Notas de leitura de Inácio, de Lúcio Cardoso
Mais um quadro da galeria dos personagens atormentados de
Lúcio Cardoso. Rogério Palma, o narrador e protagonista da novela Inácio, de 1944, conta sobre o período
em que viveu numa pensão, quando tinha 19 anos, era estudante, mas decidira
parar de estudar porque tinha um novo de plano de vida: “Os homens, para mim,
são seres grotescos e miseráveis, acima de quem pretendo me colocar bem
ostensivamente (...). A vida é espantosamente alegre. Esta é a base do meu
famoso plano. Ser alegre, não de maneira comum, mas espantosa e definitivamente
alegre, soberanamente alegre”.
Estava com uma febre que lhe provocava delírios enquanto
dormia, entre eles chamar pelo nome de Inácio, segundo a dona da pensão. Por
isso, em um primeiro momento, duvidamos do que ele nos narra, ainda mais quando
soubemos onde está depois dos acontecimentos, ou seja, onde escreve a história.
O ponto de vista é importante para este enredo, pois o mistério sobre os
personagens que vão surgindo, principalmente a figura de Inácio, que dá título
à obra, nos leva a ir adiante e entender as preocupações do jovem.
Inácio é o primeiro
livro da trilogia denominada por Cardoso como “O mundo sem Deus”, que seria completada
por O enfeitiçado, e a obra póstuma Baltazar. Sei, portanto, que alguns
personagens vão retornar, pois não é apenas o tema que perpassa os volumes.
Propositalmente, porém, escrevo sem ler os outros para não influenciar as percepções
que tive sobre essa leitura. Certamente algumas pontas soltas serão costuradas
nas outras novelas. Nestas breves notas, também não pretendo revelar muita
coisa, para que o leitor, caso venha a ler a obra, também se envolva com os
mistérios sobre a origem e as relações dos demais personagens com o narrador.
Basta dizer que há a dona da pensão, a Duquesa, que morre de
amores pelo rapaz e finge passar mal quando ele sai à noite, mesmo estando
ainda doente. Na Lapa, no Rio de Janeiro, Rogério conhece a prostituta Violeta.
Vale ressaltar que o livro da minha estante que contém a novela Inácio forma outra trilogia, Três histórias da cidade, que se ambientam
na capital do Brasil à época, e que traz, além do já citado O enfeitiçado, a novela O anfiteatro.
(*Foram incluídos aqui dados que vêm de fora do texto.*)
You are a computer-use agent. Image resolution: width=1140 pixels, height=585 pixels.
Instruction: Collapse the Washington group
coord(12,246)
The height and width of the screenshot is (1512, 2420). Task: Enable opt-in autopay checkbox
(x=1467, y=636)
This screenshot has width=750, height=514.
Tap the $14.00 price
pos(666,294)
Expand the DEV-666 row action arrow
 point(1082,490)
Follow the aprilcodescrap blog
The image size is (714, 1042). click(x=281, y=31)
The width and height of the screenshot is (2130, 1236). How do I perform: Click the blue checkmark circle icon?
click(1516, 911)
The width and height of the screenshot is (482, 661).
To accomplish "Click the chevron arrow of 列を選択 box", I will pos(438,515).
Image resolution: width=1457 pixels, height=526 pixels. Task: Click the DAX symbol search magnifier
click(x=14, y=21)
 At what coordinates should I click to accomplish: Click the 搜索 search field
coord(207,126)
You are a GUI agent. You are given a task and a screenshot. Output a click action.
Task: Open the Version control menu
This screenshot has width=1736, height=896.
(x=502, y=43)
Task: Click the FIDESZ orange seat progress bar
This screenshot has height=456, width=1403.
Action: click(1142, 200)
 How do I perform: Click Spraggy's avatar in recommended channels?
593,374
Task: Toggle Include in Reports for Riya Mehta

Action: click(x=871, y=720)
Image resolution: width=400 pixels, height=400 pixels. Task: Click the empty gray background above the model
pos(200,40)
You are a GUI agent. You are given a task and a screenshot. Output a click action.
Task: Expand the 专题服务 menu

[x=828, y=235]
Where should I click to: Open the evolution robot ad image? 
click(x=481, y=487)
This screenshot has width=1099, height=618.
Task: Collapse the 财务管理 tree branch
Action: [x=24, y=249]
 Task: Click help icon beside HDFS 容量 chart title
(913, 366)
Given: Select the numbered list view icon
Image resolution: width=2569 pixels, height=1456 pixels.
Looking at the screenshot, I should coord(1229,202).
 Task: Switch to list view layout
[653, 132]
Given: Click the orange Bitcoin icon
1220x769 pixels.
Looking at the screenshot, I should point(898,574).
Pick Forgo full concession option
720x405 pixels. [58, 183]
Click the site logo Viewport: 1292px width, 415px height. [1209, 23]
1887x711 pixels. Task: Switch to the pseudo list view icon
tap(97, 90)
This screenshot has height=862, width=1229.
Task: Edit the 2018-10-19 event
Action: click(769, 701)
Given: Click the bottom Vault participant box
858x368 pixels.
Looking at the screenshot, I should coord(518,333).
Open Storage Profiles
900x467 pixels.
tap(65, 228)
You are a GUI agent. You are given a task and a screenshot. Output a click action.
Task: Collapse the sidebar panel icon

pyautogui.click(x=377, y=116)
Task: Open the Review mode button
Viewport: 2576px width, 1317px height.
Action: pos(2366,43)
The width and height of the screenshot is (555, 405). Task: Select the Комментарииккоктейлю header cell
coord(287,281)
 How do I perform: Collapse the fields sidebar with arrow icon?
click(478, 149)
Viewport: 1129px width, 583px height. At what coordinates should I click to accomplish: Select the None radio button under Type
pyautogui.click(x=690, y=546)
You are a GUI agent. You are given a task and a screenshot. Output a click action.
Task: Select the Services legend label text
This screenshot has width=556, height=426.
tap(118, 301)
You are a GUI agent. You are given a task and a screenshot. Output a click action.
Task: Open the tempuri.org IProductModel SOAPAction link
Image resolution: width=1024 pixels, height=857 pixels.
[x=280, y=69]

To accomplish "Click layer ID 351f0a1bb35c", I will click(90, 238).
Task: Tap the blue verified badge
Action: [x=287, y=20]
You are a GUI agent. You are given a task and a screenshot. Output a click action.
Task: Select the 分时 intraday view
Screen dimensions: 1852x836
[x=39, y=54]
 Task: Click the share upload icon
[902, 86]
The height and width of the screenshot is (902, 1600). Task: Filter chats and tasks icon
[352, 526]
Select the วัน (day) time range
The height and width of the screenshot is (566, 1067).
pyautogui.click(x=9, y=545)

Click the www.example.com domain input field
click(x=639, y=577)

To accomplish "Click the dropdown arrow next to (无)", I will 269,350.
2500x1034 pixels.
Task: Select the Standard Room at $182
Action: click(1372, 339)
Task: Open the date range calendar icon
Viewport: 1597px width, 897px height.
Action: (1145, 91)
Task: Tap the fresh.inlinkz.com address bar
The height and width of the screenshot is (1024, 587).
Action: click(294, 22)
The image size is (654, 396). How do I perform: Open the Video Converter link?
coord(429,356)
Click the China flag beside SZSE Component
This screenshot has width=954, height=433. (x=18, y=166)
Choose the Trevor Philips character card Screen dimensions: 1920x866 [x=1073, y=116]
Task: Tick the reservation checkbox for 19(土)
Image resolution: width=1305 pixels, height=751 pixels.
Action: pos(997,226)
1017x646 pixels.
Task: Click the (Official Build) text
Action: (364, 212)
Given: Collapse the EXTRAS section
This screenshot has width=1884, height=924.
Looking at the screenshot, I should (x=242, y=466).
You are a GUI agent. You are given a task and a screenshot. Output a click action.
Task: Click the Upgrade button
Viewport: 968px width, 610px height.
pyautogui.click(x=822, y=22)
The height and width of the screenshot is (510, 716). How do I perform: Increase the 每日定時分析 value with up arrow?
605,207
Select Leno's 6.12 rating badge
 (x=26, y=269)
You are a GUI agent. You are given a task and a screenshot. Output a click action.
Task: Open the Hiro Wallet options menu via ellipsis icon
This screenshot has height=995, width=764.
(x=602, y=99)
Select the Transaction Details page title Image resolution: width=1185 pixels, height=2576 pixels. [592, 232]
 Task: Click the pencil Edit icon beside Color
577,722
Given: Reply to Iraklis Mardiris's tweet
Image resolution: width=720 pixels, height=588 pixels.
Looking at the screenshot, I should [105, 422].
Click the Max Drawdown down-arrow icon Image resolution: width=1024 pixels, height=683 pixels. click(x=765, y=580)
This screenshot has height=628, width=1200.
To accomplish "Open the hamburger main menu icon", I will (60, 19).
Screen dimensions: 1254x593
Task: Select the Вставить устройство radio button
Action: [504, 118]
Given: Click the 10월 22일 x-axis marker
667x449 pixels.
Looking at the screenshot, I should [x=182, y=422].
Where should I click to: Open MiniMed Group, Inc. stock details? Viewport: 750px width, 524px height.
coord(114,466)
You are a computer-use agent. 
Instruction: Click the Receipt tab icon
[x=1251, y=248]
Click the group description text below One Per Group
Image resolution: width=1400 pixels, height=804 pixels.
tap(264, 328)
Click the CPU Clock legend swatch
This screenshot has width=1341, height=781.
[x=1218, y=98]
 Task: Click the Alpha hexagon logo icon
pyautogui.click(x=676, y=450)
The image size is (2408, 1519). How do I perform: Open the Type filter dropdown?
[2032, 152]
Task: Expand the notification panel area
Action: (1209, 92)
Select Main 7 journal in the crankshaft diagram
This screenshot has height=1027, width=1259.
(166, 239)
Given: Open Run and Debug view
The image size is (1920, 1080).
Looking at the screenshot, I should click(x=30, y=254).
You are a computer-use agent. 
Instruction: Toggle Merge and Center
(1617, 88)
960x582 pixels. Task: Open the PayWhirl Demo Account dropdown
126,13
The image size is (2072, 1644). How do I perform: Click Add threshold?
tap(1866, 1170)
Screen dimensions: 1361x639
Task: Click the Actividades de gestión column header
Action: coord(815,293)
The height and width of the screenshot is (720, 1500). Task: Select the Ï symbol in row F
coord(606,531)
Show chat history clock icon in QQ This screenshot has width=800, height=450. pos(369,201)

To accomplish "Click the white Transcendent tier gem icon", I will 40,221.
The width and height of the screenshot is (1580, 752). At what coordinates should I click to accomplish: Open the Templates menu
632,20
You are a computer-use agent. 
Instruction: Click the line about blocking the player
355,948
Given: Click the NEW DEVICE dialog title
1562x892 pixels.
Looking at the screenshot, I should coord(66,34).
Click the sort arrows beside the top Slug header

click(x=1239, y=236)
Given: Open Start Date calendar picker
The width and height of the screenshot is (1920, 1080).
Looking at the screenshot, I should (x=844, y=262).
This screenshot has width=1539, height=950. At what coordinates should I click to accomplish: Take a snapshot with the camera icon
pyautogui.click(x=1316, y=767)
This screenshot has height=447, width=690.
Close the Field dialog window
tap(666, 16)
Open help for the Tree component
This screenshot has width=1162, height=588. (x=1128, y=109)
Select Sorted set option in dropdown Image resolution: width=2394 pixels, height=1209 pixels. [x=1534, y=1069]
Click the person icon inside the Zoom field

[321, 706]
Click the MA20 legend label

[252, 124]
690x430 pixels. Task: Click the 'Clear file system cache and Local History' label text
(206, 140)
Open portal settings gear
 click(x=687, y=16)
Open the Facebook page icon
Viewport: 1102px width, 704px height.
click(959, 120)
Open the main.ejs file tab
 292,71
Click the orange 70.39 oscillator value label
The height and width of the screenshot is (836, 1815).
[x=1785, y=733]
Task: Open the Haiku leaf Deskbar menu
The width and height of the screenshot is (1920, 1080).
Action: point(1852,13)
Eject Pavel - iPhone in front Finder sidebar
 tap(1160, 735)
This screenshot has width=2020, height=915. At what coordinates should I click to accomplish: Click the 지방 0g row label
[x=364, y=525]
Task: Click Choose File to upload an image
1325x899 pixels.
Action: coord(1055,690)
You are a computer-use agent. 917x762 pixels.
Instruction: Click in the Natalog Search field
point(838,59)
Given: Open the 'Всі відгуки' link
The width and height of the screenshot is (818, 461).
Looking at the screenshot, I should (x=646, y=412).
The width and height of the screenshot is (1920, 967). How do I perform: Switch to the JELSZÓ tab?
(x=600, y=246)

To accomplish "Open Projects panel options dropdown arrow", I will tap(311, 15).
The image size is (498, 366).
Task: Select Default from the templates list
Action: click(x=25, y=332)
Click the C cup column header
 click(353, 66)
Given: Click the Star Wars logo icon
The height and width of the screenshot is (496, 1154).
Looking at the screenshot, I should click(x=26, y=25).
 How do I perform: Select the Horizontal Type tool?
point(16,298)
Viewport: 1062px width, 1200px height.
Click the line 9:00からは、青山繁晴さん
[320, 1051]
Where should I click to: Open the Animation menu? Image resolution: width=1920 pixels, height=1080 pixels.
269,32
Quando volta à pensão, o
espera, com arma em punho, Lucas Andrade: “– (...) O certo é, que, durante
quinze anos, sonhei todas as horas e todos os minutos com este instante. Não
posso detalhar tudo, mas basta que saiba que estou aqui, com uma única
intenção: matá-lo”. Ora, Rogério teria apenas 4 anos, portanto. No decorrer da
narrativa teremos apenas algumas pistas das motivações do outro. O certo é que
Rogério convence o homem a mudar de ideia e pergunta se não é a Inácio que,
assim como ele, era quem Lucas estava procurando?
Lucas ainda leva o rapaz para seu quarto, um lugar pequeno,
kafkiano, e lhe mostra, através de uma abertura da parede, um corpo de uma
mulher em um caixão. Trata-se de Stela, outra peça do jogo que está apenas
começando: “Realmente, parecia-me um sonho, um prolongamento da febre que me
devorava durante tantos dias. Sem dúvida, vogava num oceano sem formas”.
No final, a ideia boba de que o ateísmo de um dos
personagens o tinha levado a uma vida vazia justifica o nome da trilogia, mas é
esta mesmo a visão do escritor, influenciado pelo catolicismo em toda a sua
obra. Como sou ateu, vou preenchendo o meu vazio com boa literatura, dessas que
incomodam. Por isso leio Lúcio Cardoso.